• _MATERIAL FOR THIS TASK_:

Content starts

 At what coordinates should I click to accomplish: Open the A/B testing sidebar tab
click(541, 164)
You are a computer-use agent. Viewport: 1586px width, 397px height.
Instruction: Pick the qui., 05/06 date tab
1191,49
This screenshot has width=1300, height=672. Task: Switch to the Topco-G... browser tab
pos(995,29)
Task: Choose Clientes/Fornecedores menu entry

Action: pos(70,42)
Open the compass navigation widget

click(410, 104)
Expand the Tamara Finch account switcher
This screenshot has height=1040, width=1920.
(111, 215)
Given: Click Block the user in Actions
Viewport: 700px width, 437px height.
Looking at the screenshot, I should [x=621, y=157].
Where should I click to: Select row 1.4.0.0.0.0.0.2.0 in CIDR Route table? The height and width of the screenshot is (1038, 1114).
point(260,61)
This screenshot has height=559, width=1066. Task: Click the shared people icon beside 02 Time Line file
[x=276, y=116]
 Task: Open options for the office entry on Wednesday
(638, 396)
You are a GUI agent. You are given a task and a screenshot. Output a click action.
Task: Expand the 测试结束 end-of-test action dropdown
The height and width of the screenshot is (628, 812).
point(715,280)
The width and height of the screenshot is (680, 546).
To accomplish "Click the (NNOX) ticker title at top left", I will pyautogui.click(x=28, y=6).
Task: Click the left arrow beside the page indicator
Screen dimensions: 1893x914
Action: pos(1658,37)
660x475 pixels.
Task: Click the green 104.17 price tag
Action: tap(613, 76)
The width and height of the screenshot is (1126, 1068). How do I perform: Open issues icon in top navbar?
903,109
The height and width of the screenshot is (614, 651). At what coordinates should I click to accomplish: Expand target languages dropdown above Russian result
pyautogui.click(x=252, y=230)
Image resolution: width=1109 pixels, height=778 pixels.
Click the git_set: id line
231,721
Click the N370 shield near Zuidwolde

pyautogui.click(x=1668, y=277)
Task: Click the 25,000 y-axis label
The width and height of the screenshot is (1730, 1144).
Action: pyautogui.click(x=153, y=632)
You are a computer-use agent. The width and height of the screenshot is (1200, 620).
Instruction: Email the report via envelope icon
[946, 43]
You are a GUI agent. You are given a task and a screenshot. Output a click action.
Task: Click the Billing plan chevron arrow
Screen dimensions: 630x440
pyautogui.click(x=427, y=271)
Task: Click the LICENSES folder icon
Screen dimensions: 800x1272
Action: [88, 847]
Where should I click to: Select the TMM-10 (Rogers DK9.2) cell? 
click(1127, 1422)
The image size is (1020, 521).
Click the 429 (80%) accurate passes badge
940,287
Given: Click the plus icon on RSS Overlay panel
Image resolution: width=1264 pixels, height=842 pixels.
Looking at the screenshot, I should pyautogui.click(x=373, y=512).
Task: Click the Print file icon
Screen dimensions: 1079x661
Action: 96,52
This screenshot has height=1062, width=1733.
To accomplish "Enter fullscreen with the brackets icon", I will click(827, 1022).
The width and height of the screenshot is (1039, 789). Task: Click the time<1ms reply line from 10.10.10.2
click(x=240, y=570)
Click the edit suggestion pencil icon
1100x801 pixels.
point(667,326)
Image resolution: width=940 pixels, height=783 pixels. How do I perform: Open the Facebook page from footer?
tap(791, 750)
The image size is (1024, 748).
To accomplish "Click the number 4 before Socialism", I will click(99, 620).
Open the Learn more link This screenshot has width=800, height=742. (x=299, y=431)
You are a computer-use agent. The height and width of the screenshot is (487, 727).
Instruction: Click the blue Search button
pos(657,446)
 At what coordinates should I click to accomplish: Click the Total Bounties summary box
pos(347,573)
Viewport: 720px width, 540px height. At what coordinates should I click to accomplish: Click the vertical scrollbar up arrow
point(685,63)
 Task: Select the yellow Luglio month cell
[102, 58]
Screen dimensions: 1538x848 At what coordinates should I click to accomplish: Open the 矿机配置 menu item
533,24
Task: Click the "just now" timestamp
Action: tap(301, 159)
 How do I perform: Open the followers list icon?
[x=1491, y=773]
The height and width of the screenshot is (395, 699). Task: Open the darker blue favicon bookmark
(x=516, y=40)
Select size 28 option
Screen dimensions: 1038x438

Content ends

• _HOW TO COMPLETE THIS TASK_:
Retype the data in full, exactly.

• _ANSWER SECTION_:
 At what coordinates should I click to accomplish: Open the A/B testing sidebar tab
click(541, 164)
You are a computer-use agent. Viewport: 1586px width, 397px height.
Instruction: Pick the qui., 05/06 date tab
1191,49
This screenshot has width=1300, height=672. Task: Switch to the Topco-G... browser tab
pos(995,29)
Task: Choose Clientes/Fornecedores menu entry

Action: pos(70,42)
Open the compass navigation widget

click(410, 104)
Expand the Tamara Finch account switcher
This screenshot has height=1040, width=1920.
(111, 215)
Given: Click Block the user in Actions
Viewport: 700px width, 437px height.
Looking at the screenshot, I should [x=621, y=157].
Where should I click to: Select row 1.4.0.0.0.0.0.2.0 in CIDR Route table? The height and width of the screenshot is (1038, 1114).
point(260,61)
This screenshot has height=559, width=1066. Task: Click the shared people icon beside 02 Time Line file
[x=276, y=116]
 Task: Open options for the office entry on Wednesday
(638, 396)
You are a GUI agent. You are given a task and a screenshot. Output a click action.
Task: Expand the 测试结束 end-of-test action dropdown
The height and width of the screenshot is (628, 812).
point(715,280)
The width and height of the screenshot is (680, 546).
To accomplish "Click the (NNOX) ticker title at top left", I will pyautogui.click(x=28, y=6).
Task: Click the left arrow beside the page indicator
Screen dimensions: 1893x914
Action: pos(1658,37)
660x475 pixels.
Task: Click the green 104.17 price tag
Action: tap(613, 76)
The width and height of the screenshot is (1126, 1068). How do I perform: Open issues icon in top navbar?
903,109
The height and width of the screenshot is (614, 651). At what coordinates should I click to accomplish: Expand target languages dropdown above Russian result
pyautogui.click(x=252, y=230)
Image resolution: width=1109 pixels, height=778 pixels.
Click the git_set: id line
231,721
Click the N370 shield near Zuidwolde

pyautogui.click(x=1668, y=277)
Task: Click the 25,000 y-axis label
The width and height of the screenshot is (1730, 1144).
Action: pyautogui.click(x=153, y=632)
You are a computer-use agent. The width and height of the screenshot is (1200, 620).
Instruction: Email the report via envelope icon
[946, 43]
You are a GUI agent. You are given a task and a screenshot. Output a click action.
Task: Click the Billing plan chevron arrow
Screen dimensions: 630x440
pyautogui.click(x=427, y=271)
Task: Click the LICENSES folder icon
Screen dimensions: 800x1272
Action: [88, 847]
Where should I click to: Select the TMM-10 (Rogers DK9.2) cell? 
click(1127, 1422)
The image size is (1020, 521).
Click the 429 (80%) accurate passes badge
940,287
Given: Click the plus icon on RSS Overlay panel
Image resolution: width=1264 pixels, height=842 pixels.
Looking at the screenshot, I should pyautogui.click(x=373, y=512).
Task: Click the Print file icon
Screen dimensions: 1079x661
Action: 96,52
This screenshot has height=1062, width=1733.
To accomplish "Enter fullscreen with the brackets icon", I will click(827, 1022).
The width and height of the screenshot is (1039, 789). Task: Click the time<1ms reply line from 10.10.10.2
click(x=240, y=570)
Click the edit suggestion pencil icon
1100x801 pixels.
point(667,326)
Image resolution: width=940 pixels, height=783 pixels. How do I perform: Open the Facebook page from footer?
tap(791, 750)
The image size is (1024, 748).
To accomplish "Click the number 4 before Socialism", I will click(99, 620).
Open the Learn more link This screenshot has width=800, height=742. (x=299, y=431)
You are a computer-use agent. The height and width of the screenshot is (487, 727).
Instruction: Click the blue Search button
pos(657,446)
 At what coordinates should I click to accomplish: Click the Total Bounties summary box
pos(347,573)
Viewport: 720px width, 540px height. At what coordinates should I click to accomplish: Click the vertical scrollbar up arrow
point(685,63)
 Task: Select the yellow Luglio month cell
[102, 58]
Screen dimensions: 1538x848 At what coordinates should I click to accomplish: Open the 矿机配置 menu item
533,24
Task: Click the "just now" timestamp
Action: tap(301, 159)
 How do I perform: Open the followers list icon?
[x=1491, y=773]
The height and width of the screenshot is (395, 699). Task: Open the darker blue favicon bookmark
(x=516, y=40)
Select size 28 option
Screen dimensions: 1038x438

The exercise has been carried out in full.